Tini et al. (2017) compare five methods belonging to the three categories (feature selection: JIVE and Multiple factor analysis (MFA); clustering: SNF; fusion: mCCA). According to the authors, none of the methods is the most efficient one and they all need to be improved, for example by adding information on the relationships between different data in omics, which could reduce false positives while improving the relevance of true molecular interactions (Tini et al., 2017).
Rappoport et al. demonstrated that in most of the cases the rMKL-LPP (Rappoport and Shamir, 2018), feature selection method, achieved the best results in terms of clinical enrichment, and outperformed all but the mCCA (feature selection) and MultiNMF (fusion) methods in terms of survival. Although the high performances of mCCA and MultiNMF are remarkable (Speicher and Pfeifer, 2015), they should not always be preferred because of multiple factors such as: complexity of multi-omics data, noise due to sequencing technique, medical issues, etc.
Overall, in case of complex biological data (several subtypes, several omics, low signal), it is recommended to choose a method from the feature selection category that performs a feature selection step to attenuate the noise.
Multi-Omics Approaches for Mitochondrial Diseases
To date, algorithms for multi-omics data integration, have very little application to MD because they are developed to be used on a large number of patients and which are not applicable on rare disorders as MD.
The limited number of patients is not the only difficulty in applying existing algorithms for multi-omics integration to MD. MD are rare and heterogeneous and the causative variant(s) are usually unique or “private” for each patient (or family). They require a methodology that identifies unique signatures making difficult to apply most of multi-omics methods available because they are more suitable to identify common signatures.
The specificity of MD has led scientists to reinvent new approaches to integrate multi-omics data from MD patients to improve their diagnosis. In this paragraph, the first studies that have demonstrated the feasibility and usefulness of multi-omics approaches for MD will be described.
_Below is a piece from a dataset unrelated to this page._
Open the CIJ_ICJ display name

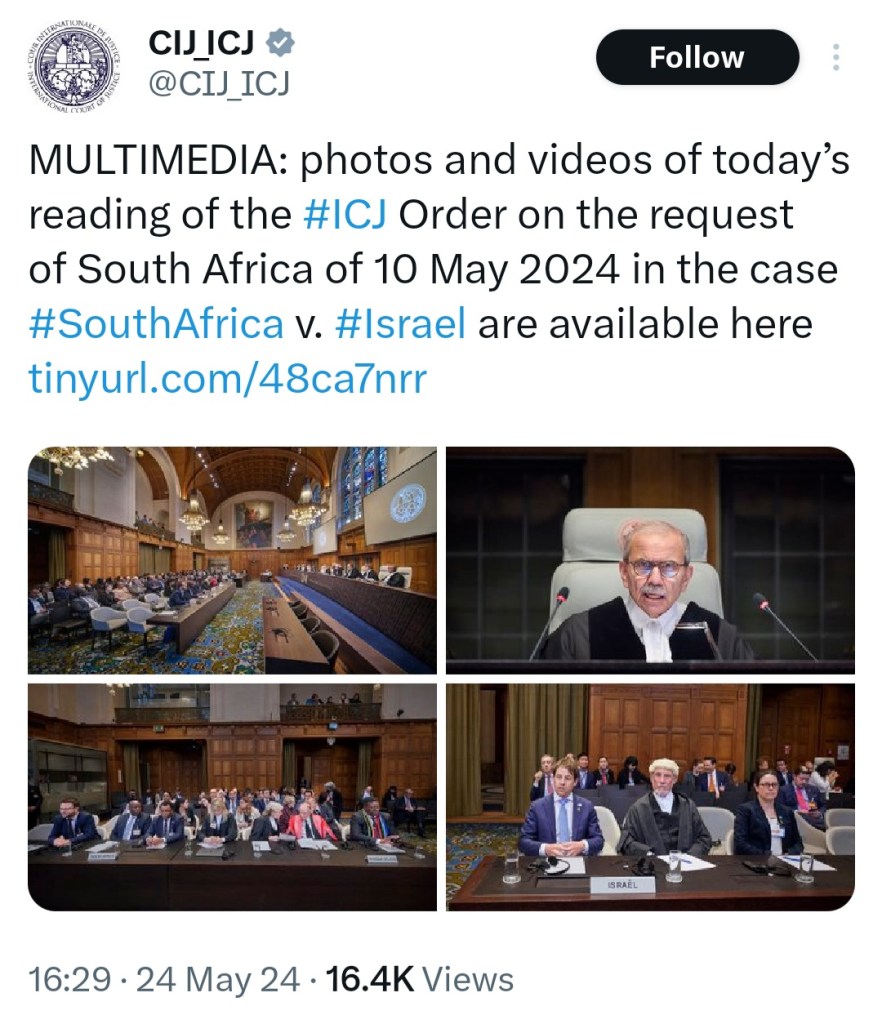tap(201, 42)
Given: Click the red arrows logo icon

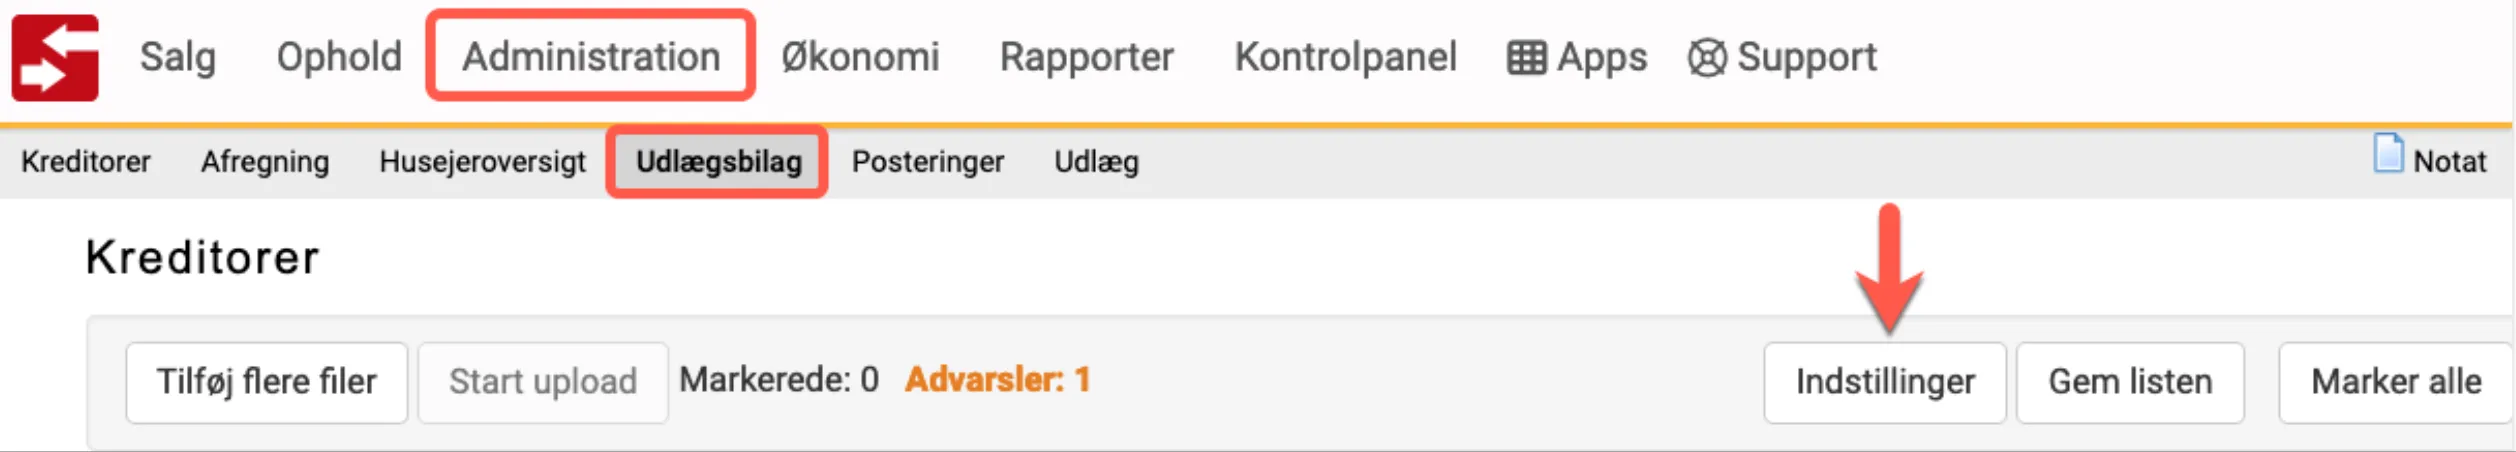Looking at the screenshot, I should point(55,57).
Kremer et al. decided to integrate WES data with RNA-seq data to identify variants responsible for MD for a cohort of 48 patients (Kremer et al., 2017). They have developed a pipeline to detect three main causes responsible for variants: aberrant transcript expression, aberrant splicing and MAE. Thanks to their bioinformatics approach created ad hoc, they found one aberrantly expressed gene, five aberrant splicing events and six mono-allelically expressed variants. This approach resulted in the diagnosis of 5 patients from the 48-patient cohort with undiagnosed MD and the identification of a candidate gene for 36 other patients.
To improve the results and design a tool that can be used on other datasets, most of the same authors as this pioneer work, developed the OUTRIDER (OUTlier in RNA-seq fInDER) method that identifies “outlier” genes that are aberrantly expressed in the entire cohort (Brechtmann et al., 2018). OUTRIDER is based on the use of auto-encoders, a deep learning approach. However, OUTRIDER does not yet allow the integration of multi-omics data but only RNA-seq data from different platforms (e.g., patients vs. Genotype Tissue Expression database). Further development of this promising method would allow the integration of multi-omics data for MD in the future.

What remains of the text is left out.